> [Try it]:
Copy out nothing but the lines from the one holding "Instruction: Bookmark this" through the end of the entries below, exactly as written and without the pictures.

> [Records shown]:
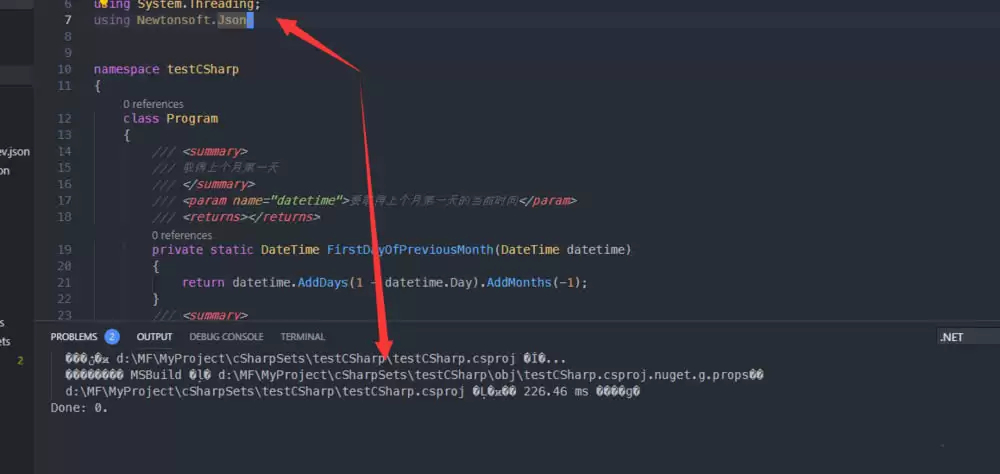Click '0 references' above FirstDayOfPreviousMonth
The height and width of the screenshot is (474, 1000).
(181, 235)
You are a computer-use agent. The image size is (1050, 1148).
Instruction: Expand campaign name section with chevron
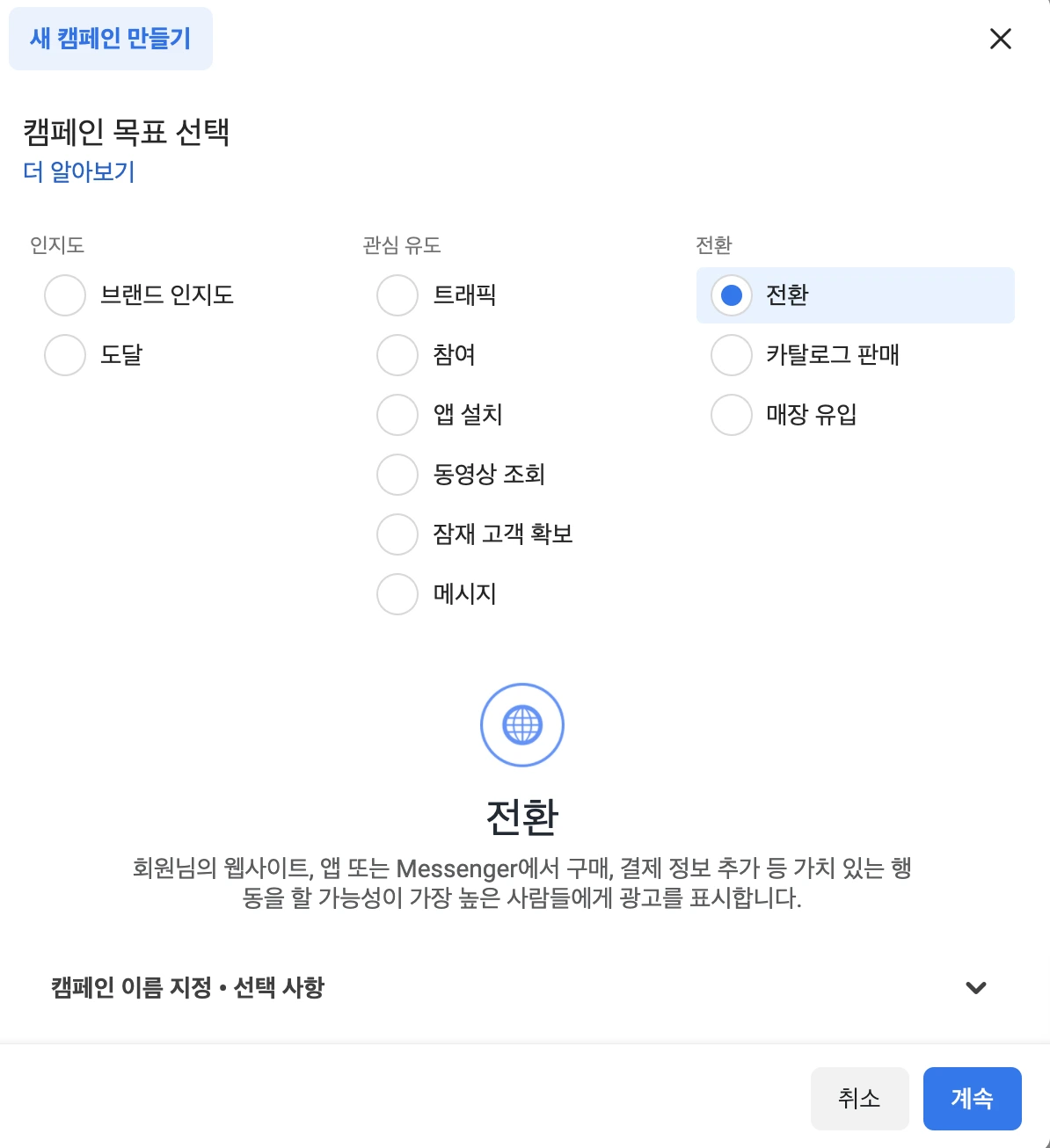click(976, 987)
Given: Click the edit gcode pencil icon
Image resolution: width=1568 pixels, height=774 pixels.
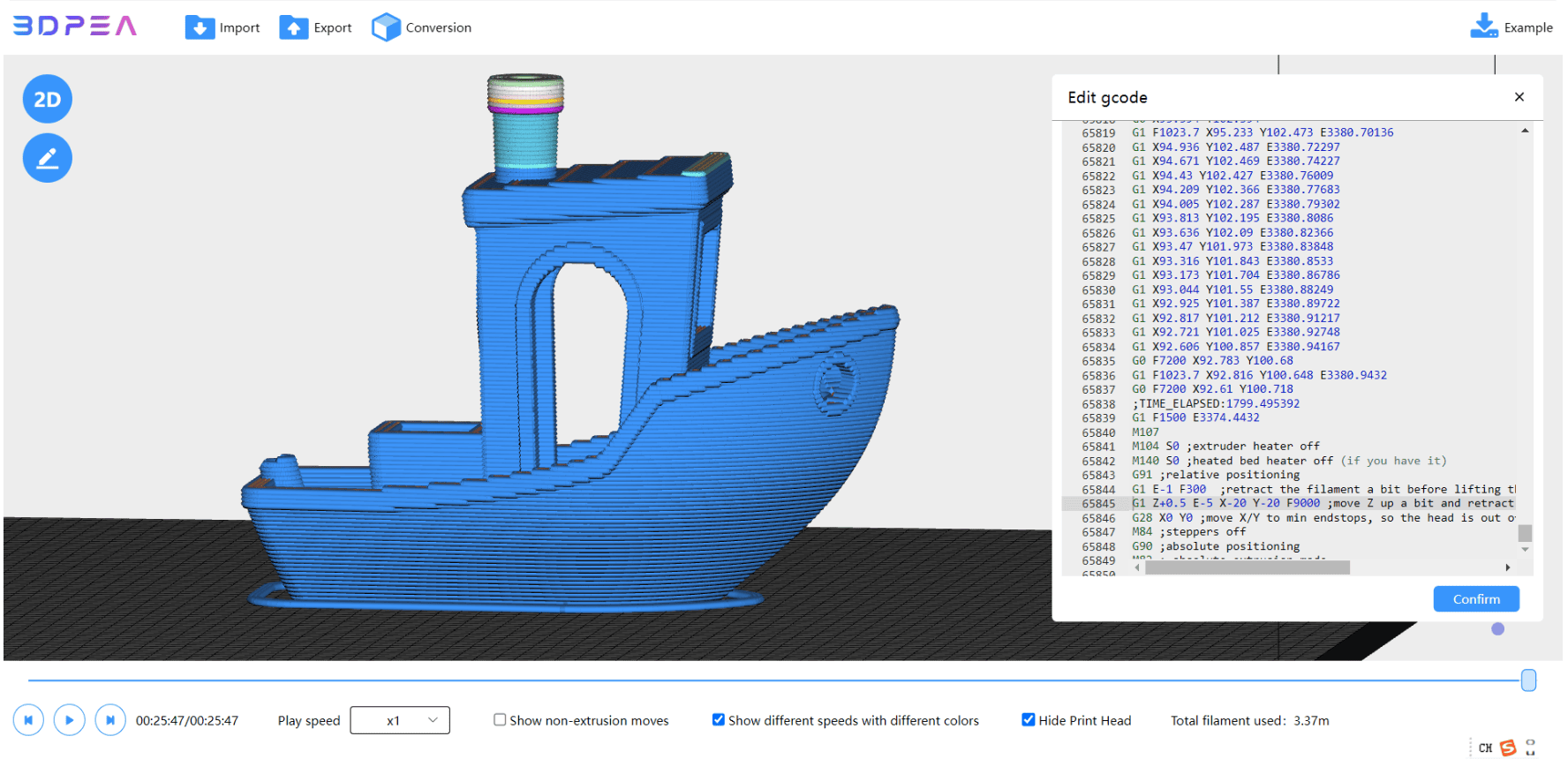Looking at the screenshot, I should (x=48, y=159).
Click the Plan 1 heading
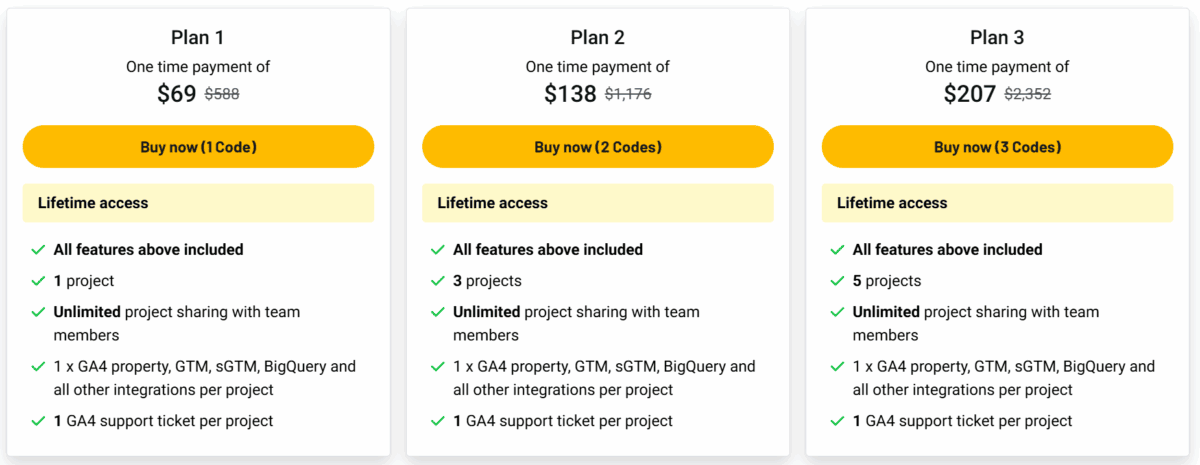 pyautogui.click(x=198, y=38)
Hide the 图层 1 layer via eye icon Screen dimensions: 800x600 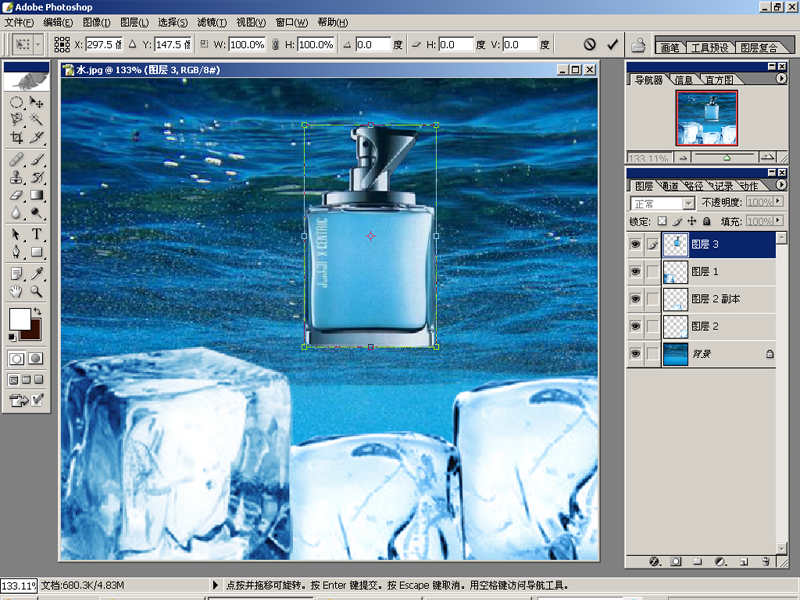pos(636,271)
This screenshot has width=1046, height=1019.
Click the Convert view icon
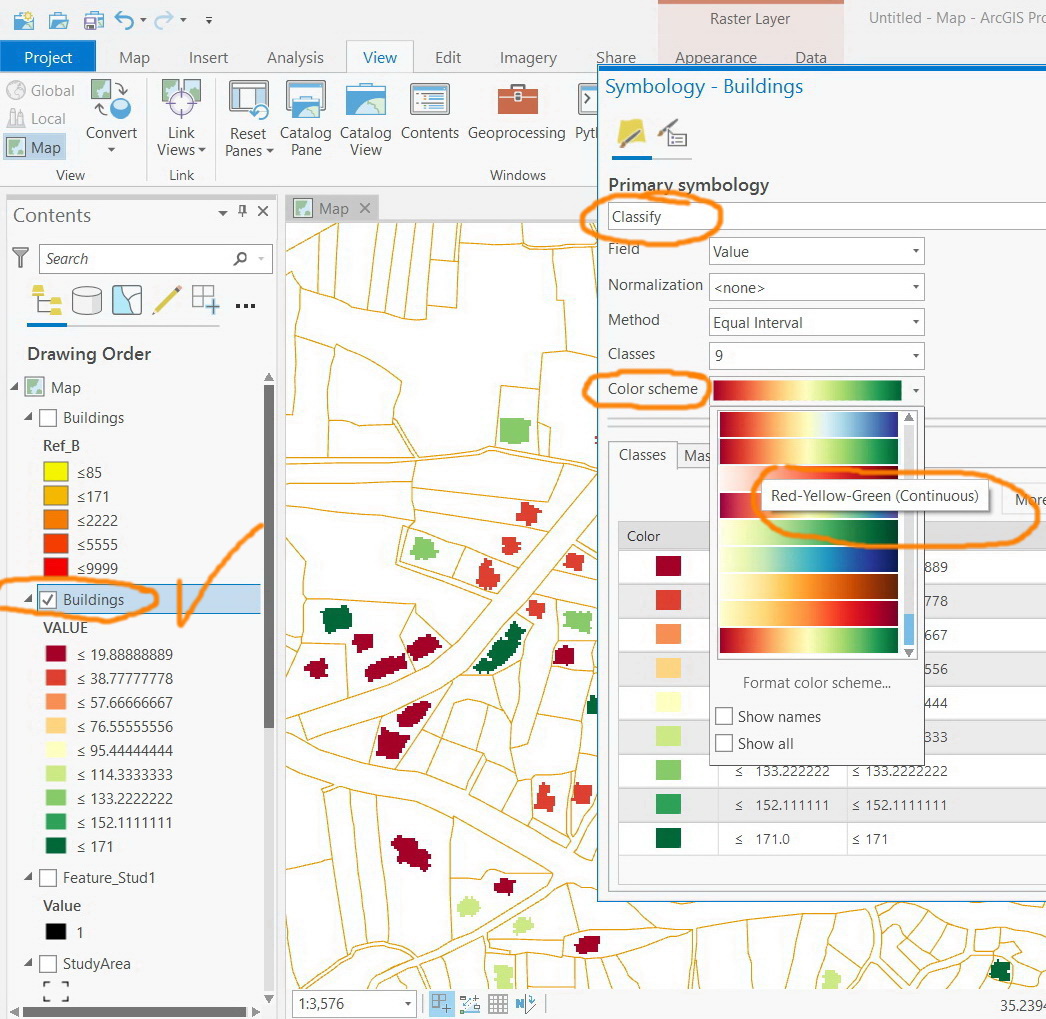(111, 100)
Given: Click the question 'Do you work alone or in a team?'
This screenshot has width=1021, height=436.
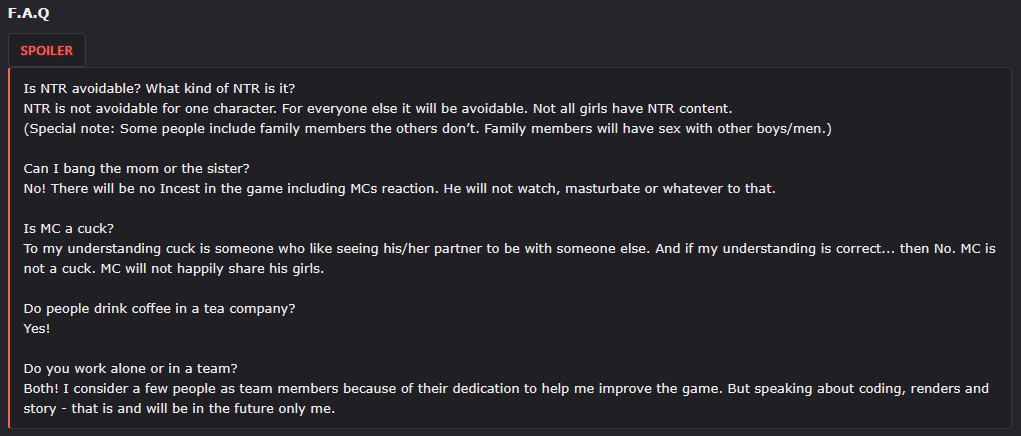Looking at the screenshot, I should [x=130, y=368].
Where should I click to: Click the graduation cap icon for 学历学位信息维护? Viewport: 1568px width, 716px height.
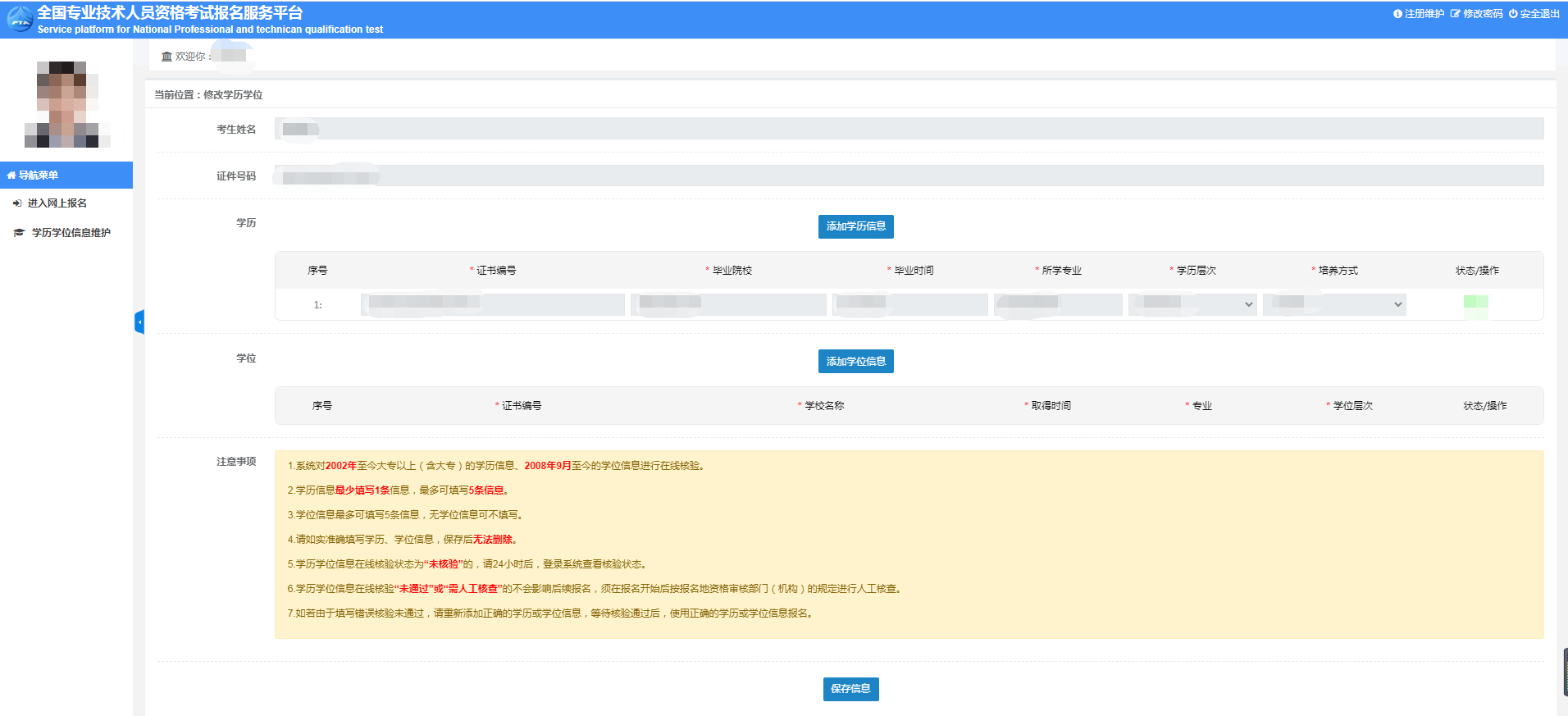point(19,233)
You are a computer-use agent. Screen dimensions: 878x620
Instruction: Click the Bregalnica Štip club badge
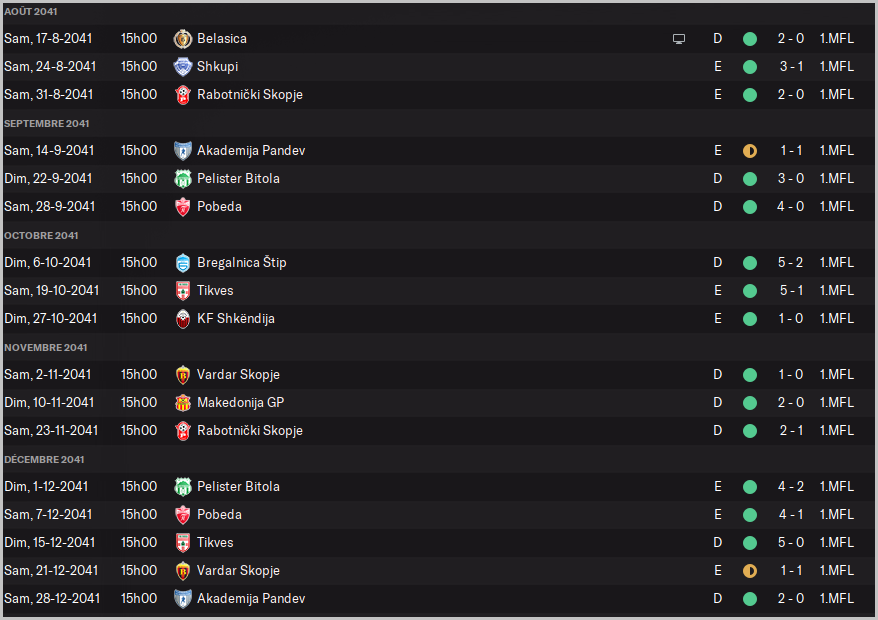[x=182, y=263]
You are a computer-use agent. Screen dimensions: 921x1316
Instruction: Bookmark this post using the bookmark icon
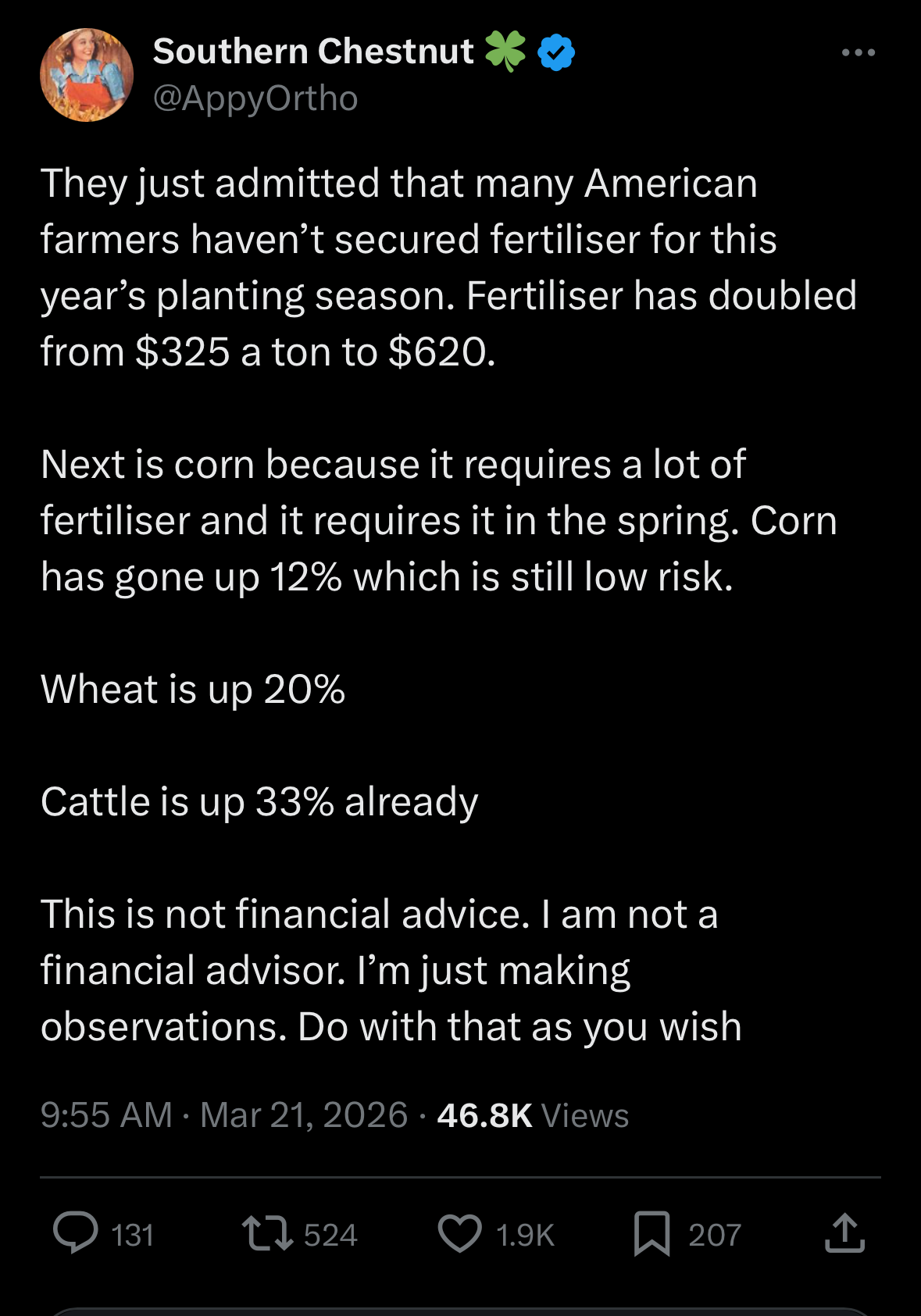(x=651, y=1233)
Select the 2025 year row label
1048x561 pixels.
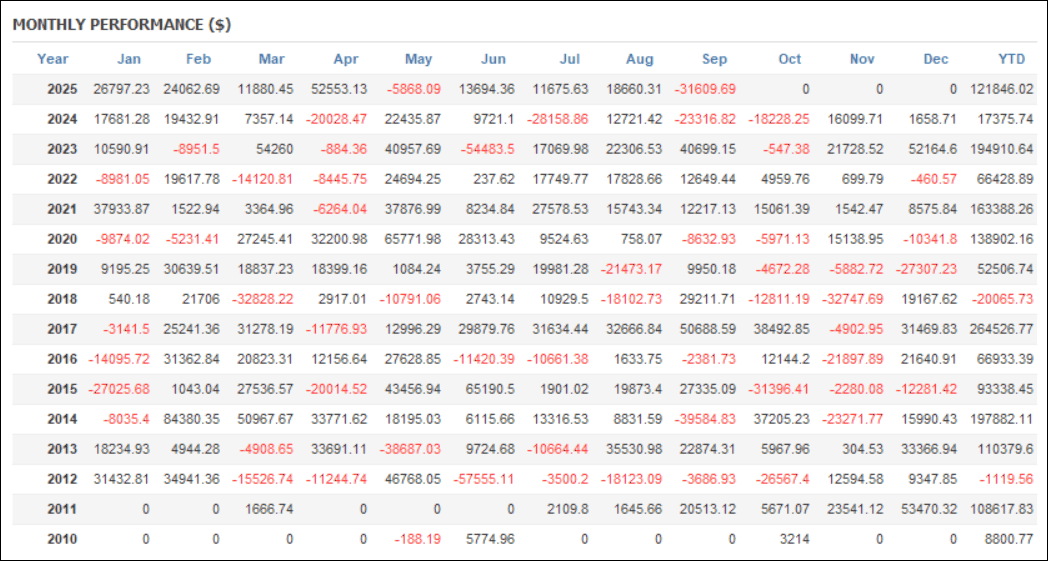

> [Written solution]:
Instruction: Bookmark this post using the bookmark icon
(x=651, y=1233)
Select the 2025 year row label
1048x561 pixels.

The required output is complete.